To an inordinate degree, many PCV's not
only talk about food, but we talk about our bodily functions, the
pure art of bathing, or pooping for that matter. I know more about
one of my friends nightly bucket activities than I do about her in
any other realm. Exciting stuff!
So secretly, I've thought that
everything in my domain has definitely been a bed of roses.
Until----I wake at 4am with the frightening thought that most of the
village has been without water for well over a week now, and my bathroom needs
to give way to whaaat---the dreaded Pit Latrine. Not to sound facicious, but
Holy Crap! I am definitely not a Pit Latrine kind of gal, and
granted, many PCV's do not have indoor facilities, but with all due
respect to my fellow mates, I thought I had it made here. Even with
my house falling apart, at least it's my house, with my own seatless
toilet that I've gotten used---all I cared about is that it flushes
and it's in the house!
There are 2 Pit Latrines outside, and
never have I given them a second thought until I was pondering ways
of getting rid of my garbage. You see, the donkey carts have stopped
collecting garbage since December---somehow the donkey situation is
under review, but in Africa reality, this can take a year, if not
more. My mind then filled with failing senses of an ecological,
sustainable world when a friend of mine told me to start throwing
paper products and such down the pit latrine. Geez, I thought I
would be Peace Corps free of Pit Latrines, but this provisional garbage situation seemed logical to me. So for months now, I've been throwing stuff
down the pit, and praying things don't start coming up through the
ground. I figured though, that my friend Dominique is a smart and
sensible being, one whom I trust, and if my garbage decides to lend
itself to an underground creature, Dom and I will have a nice long
talk. Yet for the time being, and I do hope this time being is short
lived, I'm falling into the world of spiders and snakes in deep holes
in a different manner---a manner for the more correct usages of the
Pit Latrine—to pee and poop.
Can you see the spider? |
In essence, a Pit Latrine is a
deeeeeeeeeeeeeeep hole in the ground (15-20 meters), with some being better than
others. My main point is that you usually have to squat to use the
Pit Latrine unless it's built up and randomly used as a toilet seat.

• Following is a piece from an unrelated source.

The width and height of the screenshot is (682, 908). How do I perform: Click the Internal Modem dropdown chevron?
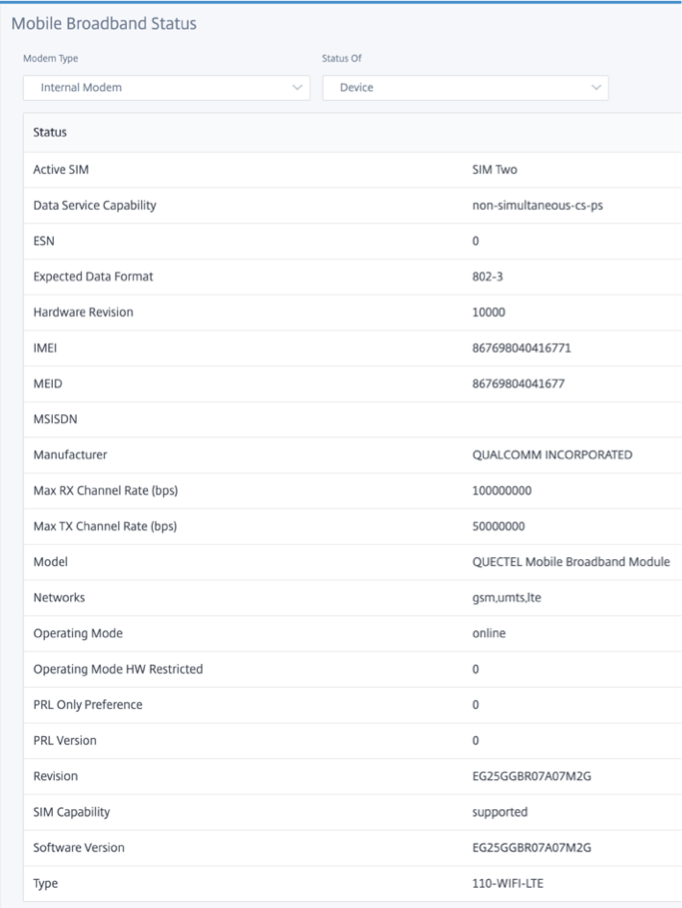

I've recently found that it's best to do your business when you
REALLY have to go so you can get out fast---God forbid you're having
trouble pooping—it could be a real killer on the thighs. Thank you
God for my martial art training!!!! This is not an enjoyable
experience though, good squating skills or not, considering that I'm
scared shitless (excuse the pun) to even go into the Latrine.
Throwing garbage out really quickly is one thing, eliminate my
bodily functions is quite another.
So here I go, I take my scraps of
garbage---nothing like doing two things at once, I run, I pee, throw
the garbage down, I don't shut the door because I have no idea what's
behind it, I could care less who wants to peak, and I run out as fast
as I can thinking, there is no way I'm having my morning pot of tea
until this situation is resolved. Later in the day though, a phantom
chicken was peering through the latrine—ok, how the hell am I gonna
do this fast enough with a chicken staring at me, let alone the
spider behind me, and fearing snakes and the milk carton coming
up to snatch me. Boy is this great Peace Corps stuff!
Life in Africa is fun---you have
choices each and every day---to follow your every emotion, or decide
to commit to what is more important than the feelings that seek to
hinder you. After several days of this now, I've made a choice to
let go of a sustainable world for awhile, and to give into the
dreaded fear of a Pit Latrine. It's actually the best feeling in the
world when you push past something difficult to the other side, and
now I've done it—I'm in the world of Pit Latrines---my life for the
moment, and it's all mine and the chickens! Now if I can only find a
place to wash my hands, life would be a bed of roses again!